Work task: Below is a set of entries. Reproduce exactly the lines from the one containing "Where should I click to: Select" through the end, both included.

Data listing:

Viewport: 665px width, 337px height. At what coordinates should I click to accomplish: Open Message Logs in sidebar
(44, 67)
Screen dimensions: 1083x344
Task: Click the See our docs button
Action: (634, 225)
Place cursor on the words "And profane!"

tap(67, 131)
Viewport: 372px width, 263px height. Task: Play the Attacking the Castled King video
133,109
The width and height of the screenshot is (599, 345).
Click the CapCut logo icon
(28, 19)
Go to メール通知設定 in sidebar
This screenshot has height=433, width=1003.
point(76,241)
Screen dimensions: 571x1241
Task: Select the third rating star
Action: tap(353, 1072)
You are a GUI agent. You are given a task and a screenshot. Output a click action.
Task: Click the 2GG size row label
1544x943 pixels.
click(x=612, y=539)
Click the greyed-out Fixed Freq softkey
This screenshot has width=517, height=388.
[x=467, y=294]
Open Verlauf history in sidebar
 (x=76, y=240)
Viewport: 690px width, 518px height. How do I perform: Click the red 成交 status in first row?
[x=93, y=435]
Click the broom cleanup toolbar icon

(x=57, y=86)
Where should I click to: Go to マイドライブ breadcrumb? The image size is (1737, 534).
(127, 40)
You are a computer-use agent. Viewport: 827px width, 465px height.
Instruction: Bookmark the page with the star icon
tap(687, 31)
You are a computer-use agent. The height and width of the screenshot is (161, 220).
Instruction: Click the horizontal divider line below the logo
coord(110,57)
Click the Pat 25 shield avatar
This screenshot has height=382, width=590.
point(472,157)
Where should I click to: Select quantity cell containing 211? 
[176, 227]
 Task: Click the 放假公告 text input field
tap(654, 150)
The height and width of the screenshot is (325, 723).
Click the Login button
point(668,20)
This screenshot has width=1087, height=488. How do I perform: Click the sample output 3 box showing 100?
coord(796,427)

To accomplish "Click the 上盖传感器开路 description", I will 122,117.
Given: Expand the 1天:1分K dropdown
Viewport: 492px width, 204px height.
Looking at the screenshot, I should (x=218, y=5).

Exercise answer:
Where should I click to: Select quantity cell containing 211? 
[176, 227]
 Task: Click the 放假公告 text input field
tap(654, 150)
The height and width of the screenshot is (325, 723).
Click the Login button
point(668,20)
This screenshot has width=1087, height=488. How do I perform: Click the sample output 3 box showing 100?
coord(796,427)

To accomplish "Click the 上盖传感器开路 description", I will 122,117.
Given: Expand the 1天:1分K dropdown
Viewport: 492px width, 204px height.
Looking at the screenshot, I should (x=218, y=5).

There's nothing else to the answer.